FIDO & Passkeys
Combined Session
Friday, June 07, 2024 10:30—11:30
Location: A 05-06
Friday, June 07, 2024 10:30—11:30
Location: A 05-06
FIDO has appeared as a savior for the authentication world, often touted as the gold standard in terms of phishing-resistant MFA, while also offering a more convenient user experience. However, the global adoption by large organizations has been rather slow. Our discussions with some large organizations reveal their concerns around FIDO authenticators' lifecycle that prevents these organizations from fully embracing FIDO as their de facto method of phishing-resistant MFA.
Join us in this session to learn:
- What challenges are faced by IT leaders to deploy FIDO keys in their organization
- What new standards such as CTAP 2.1 bring to the organizations
- How to go beyond the standard: what are the best practices to efficiently and securely deploy and manage your fleet of FIDO keys in the field
In the realm of modern authentication, FIDO and passkeys have launched a new paradigm that is both practical and transformative.

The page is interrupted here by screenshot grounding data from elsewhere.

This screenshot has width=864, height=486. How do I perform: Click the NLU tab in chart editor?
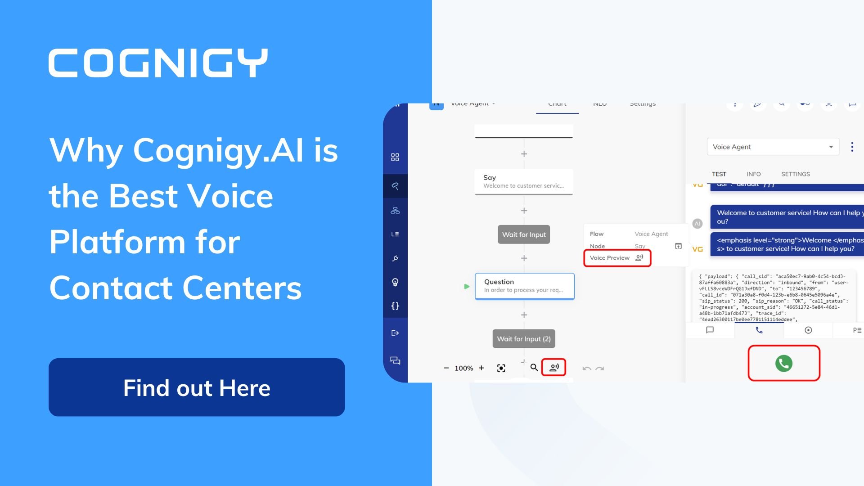pyautogui.click(x=599, y=104)
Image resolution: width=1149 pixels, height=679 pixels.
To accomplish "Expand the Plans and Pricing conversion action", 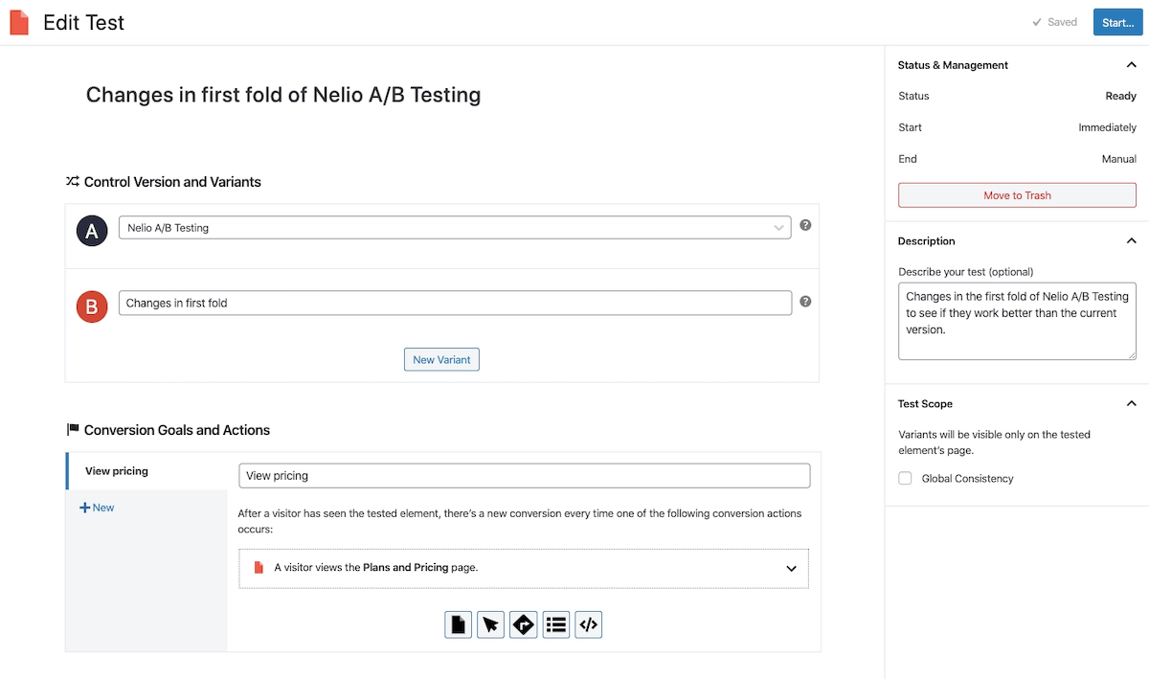I will [791, 568].
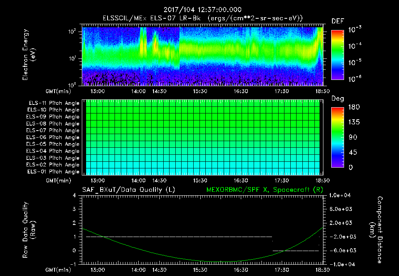Click the DEF label above the color bar
The image size is (399, 276).
click(337, 21)
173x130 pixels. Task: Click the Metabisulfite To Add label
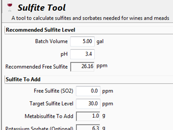click(49, 116)
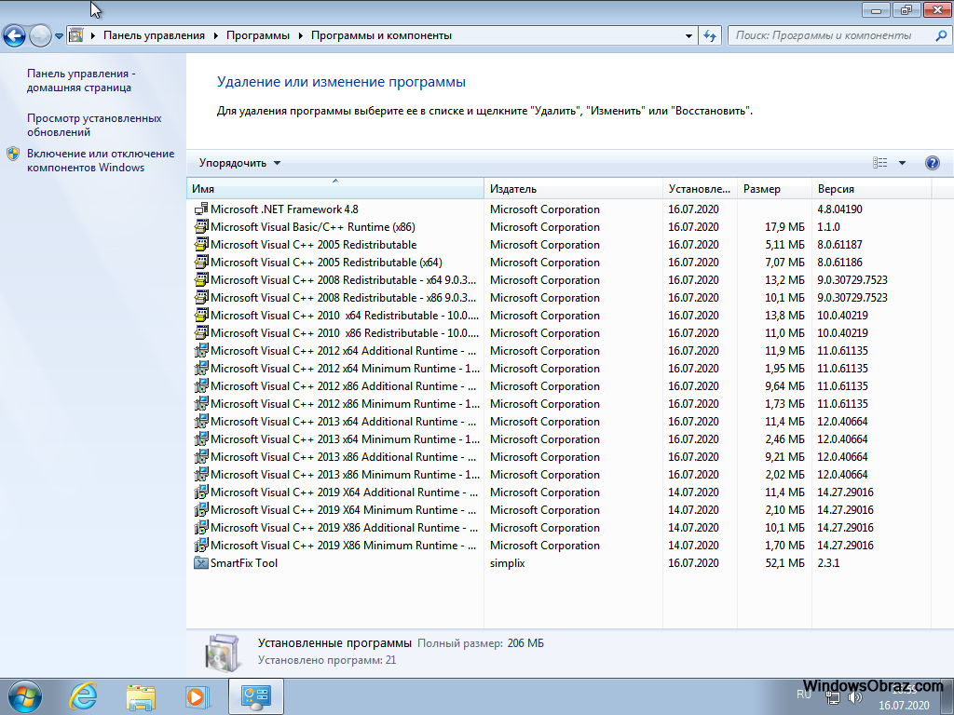954x715 pixels.
Task: Click the SmartFix Tool program icon
Action: coord(200,563)
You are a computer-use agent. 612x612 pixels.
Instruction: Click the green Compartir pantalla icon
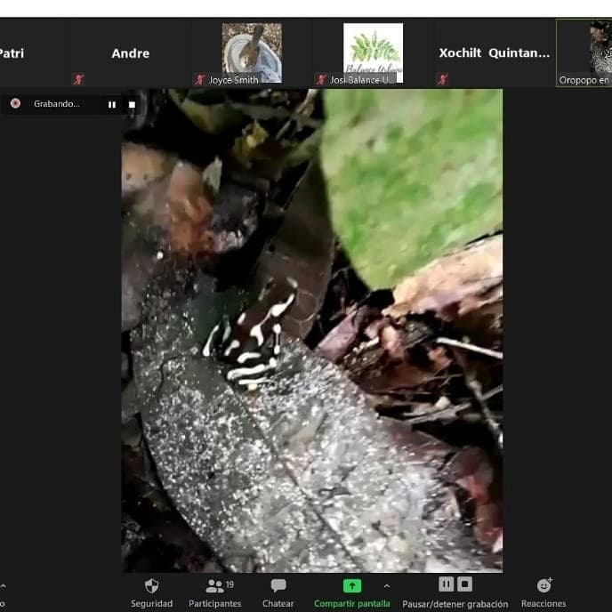(x=352, y=586)
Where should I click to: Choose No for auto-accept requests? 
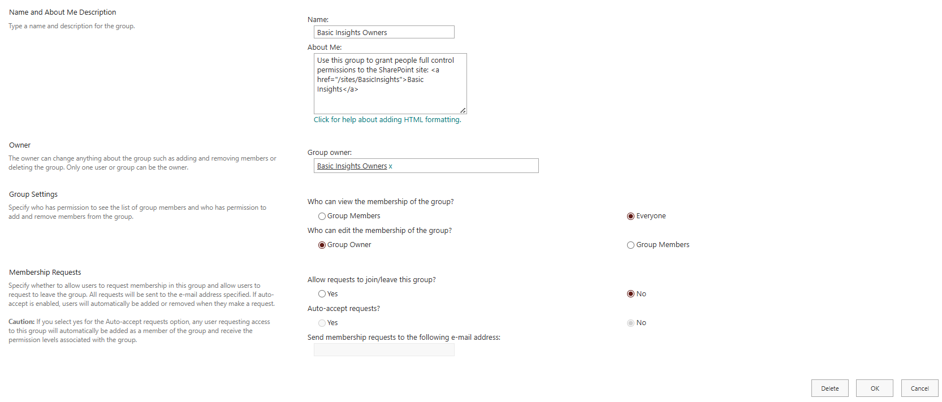(x=630, y=323)
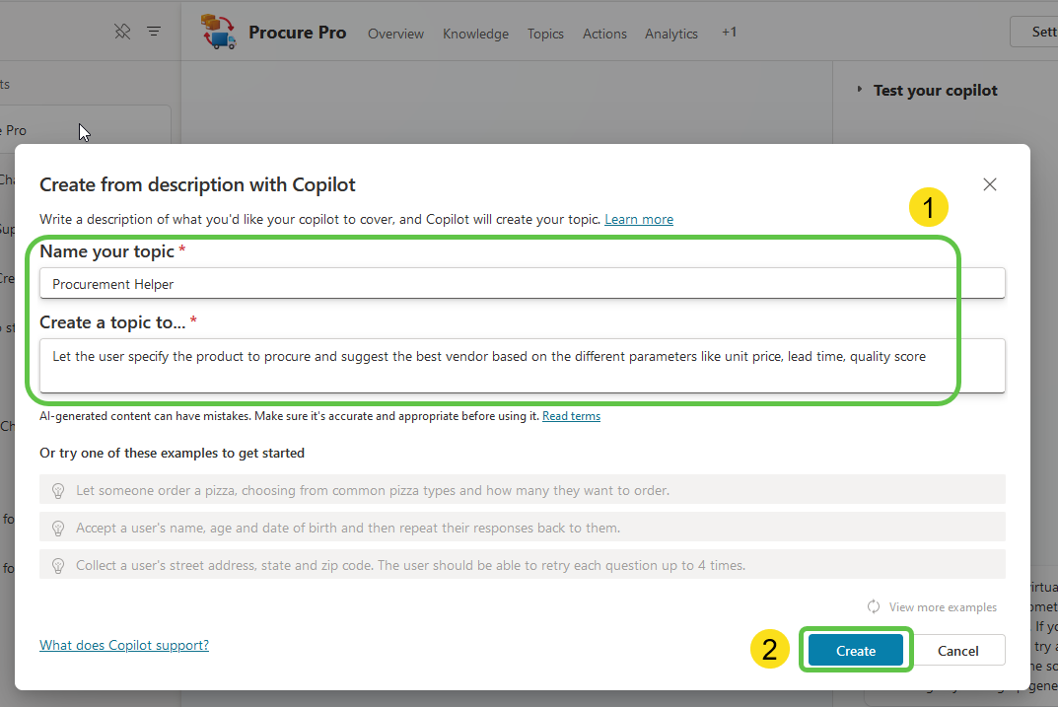Unpin the left navigation pane
The height and width of the screenshot is (707, 1058).
tap(122, 31)
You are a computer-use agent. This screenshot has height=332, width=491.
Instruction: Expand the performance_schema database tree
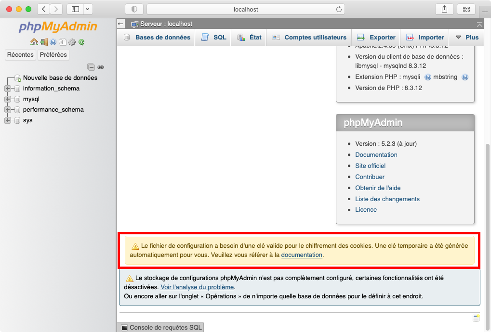coord(8,110)
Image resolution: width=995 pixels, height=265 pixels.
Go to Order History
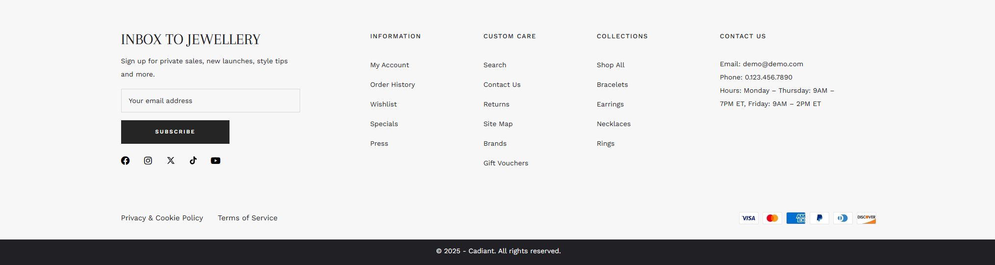coord(392,84)
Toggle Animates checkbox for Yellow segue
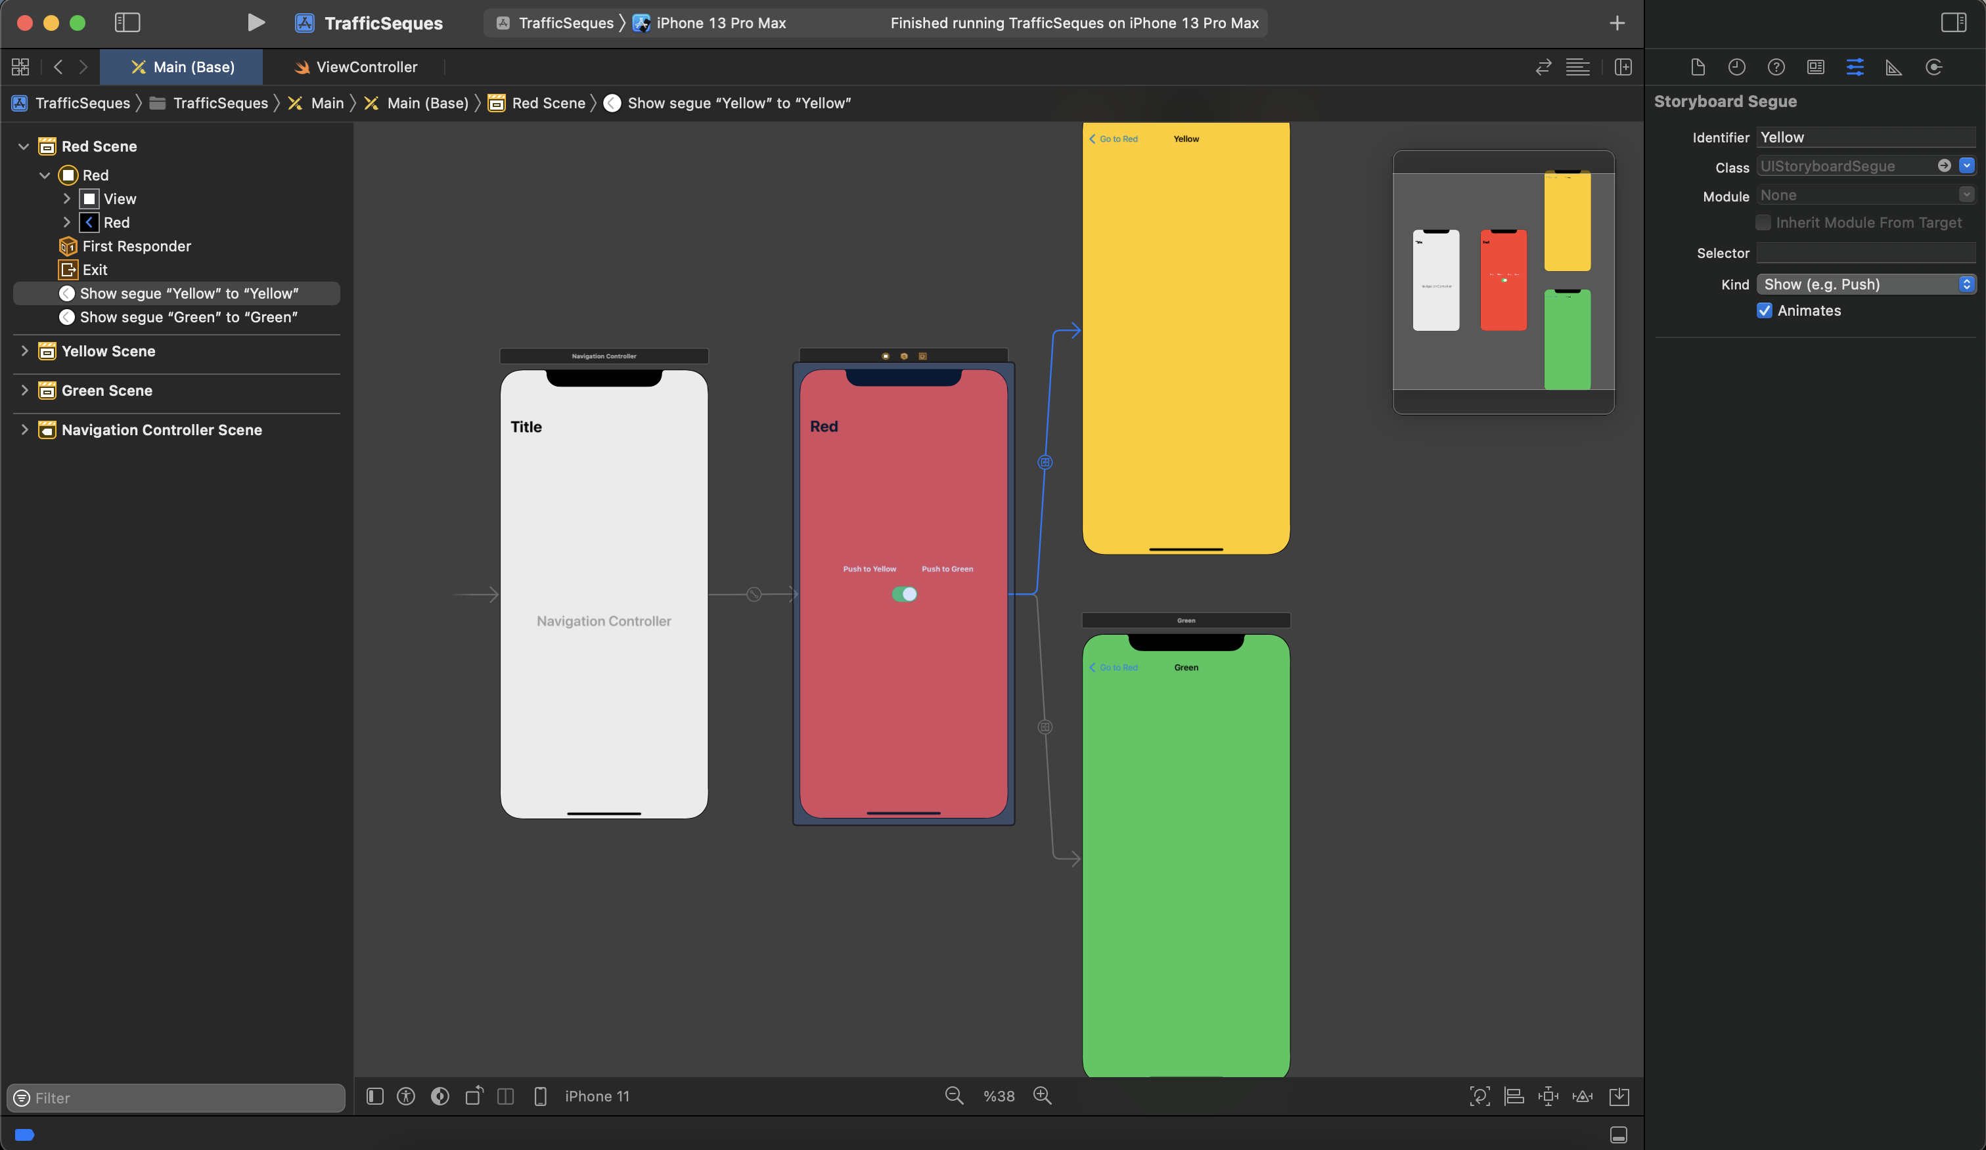 click(1764, 309)
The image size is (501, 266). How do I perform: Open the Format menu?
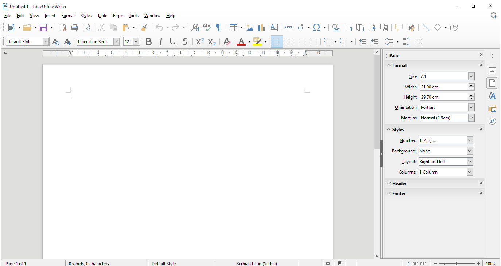pyautogui.click(x=68, y=16)

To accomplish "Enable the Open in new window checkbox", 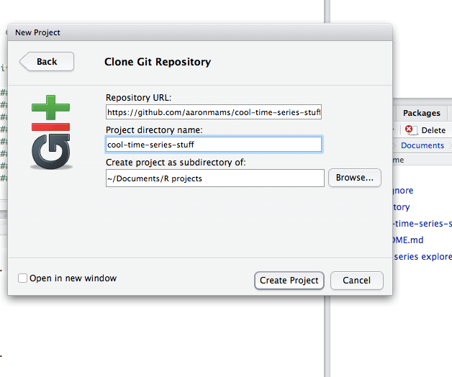I will pos(23,278).
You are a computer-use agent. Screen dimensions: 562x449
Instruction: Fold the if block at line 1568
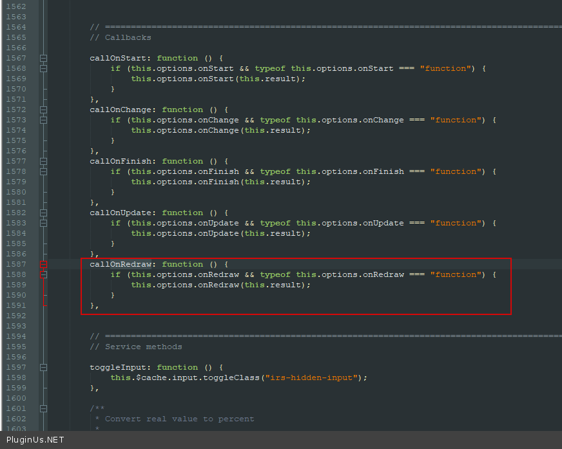pyautogui.click(x=43, y=68)
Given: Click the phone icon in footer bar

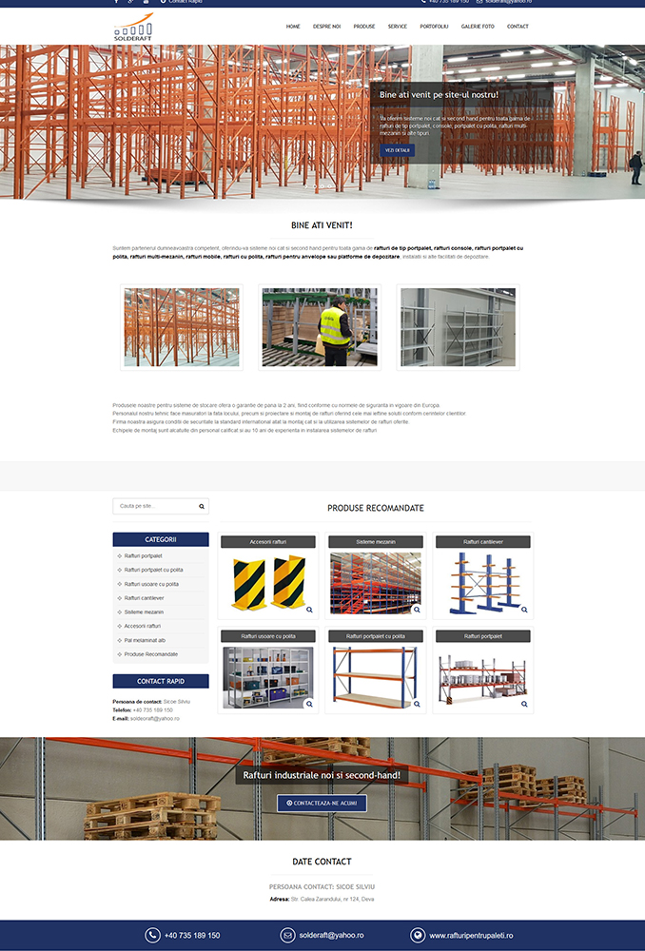Looking at the screenshot, I should (152, 936).
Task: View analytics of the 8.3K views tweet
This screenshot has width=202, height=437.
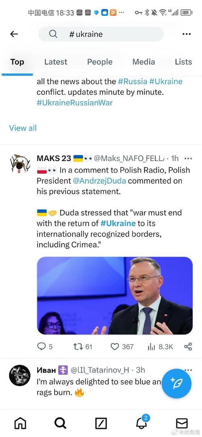Action: tap(160, 347)
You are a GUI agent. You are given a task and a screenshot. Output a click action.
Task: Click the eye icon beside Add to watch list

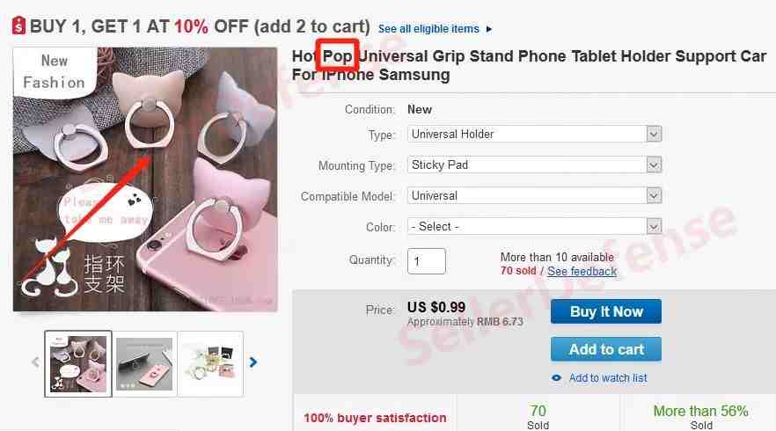(556, 378)
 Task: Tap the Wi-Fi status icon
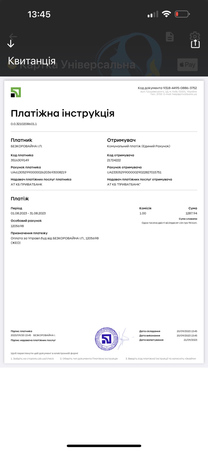(167, 14)
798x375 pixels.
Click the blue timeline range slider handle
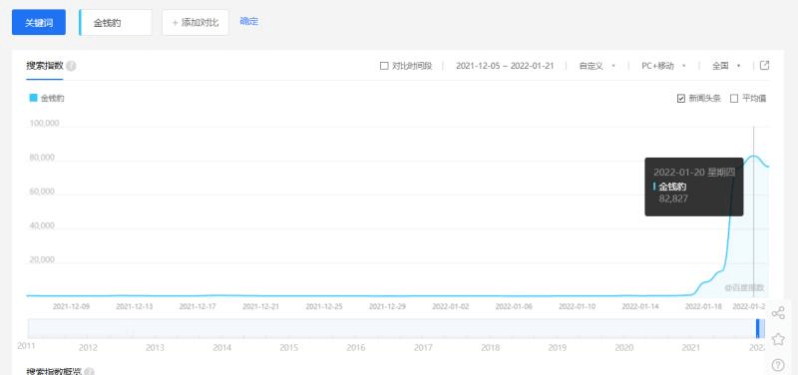pyautogui.click(x=758, y=328)
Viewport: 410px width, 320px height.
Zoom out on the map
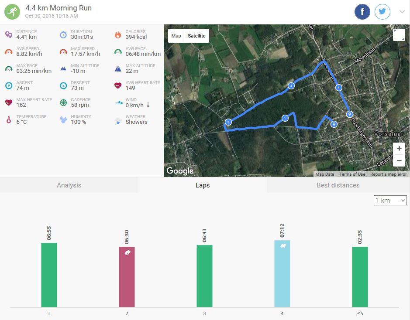[x=399, y=160]

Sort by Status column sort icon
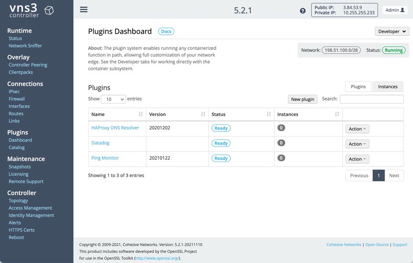tap(268, 114)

Passkey providers have seamlessly integrated the capability to synchronize passkeys across various devices, extending their reach even to different device families. Users enjoy default implementations of passkey providers with each new device, empowering relying parties to leverage passkeys across the multitude of devices.
In contrast, relying parties cannot assume the universal presence of identity wallet functionality on the typical devices used by their customers.
Given the three-year device switch cycle and the concurrent use of multiple devices, cloud storage services have efficiently addressed the migration of standard data between devices. While these services generally have access to data in the clear, they implement safeguards to prevent inadvertent disclosure.
Passkey providers not only synchronize passkeys but also implement robust recovery methods, crucial for scenarios involving the loss or theft of all devices. Similarly, identity wallets, tasked with managing verifiable identity attributes and associated secrets, necessitate safeguards akin to those implemented by passkey providers.
This webinar explores the similarities and differences between passkey providers and identity wallets, offering valuable insights into what identity wallets can glean from the proven methodologies of passkeys.
As part of the revision of the EU common identity framework regulation, also known as eIDAS 2.0, EU Member States will all soon implement a new common structure for electronic credentials based on digital identity wallets. This includes the development of a European Digital Identity (EUDI) wallet.
This wallet can be implemented as a web wallet running in a browser. This means a smartphone is not required to use the wallet – making it inclusive and independent of app stores and phone vendors. Instead of using native APIs to protect cryptographic keys, this web wallet can use FIDO security keys to secure the wallet.
FIDO is a natural fit to secure digital wallets as users are becoming more and more familiar with its associated registration and sign in flows now many websites have adopted passkeys as a means to access their services.
In this session, we will discuss how the wallet works, how FIDO is used to protect the wallet, highlight current use cases of how the wallet is being used by EU member states, and how this model can be replicated in other countries around the world.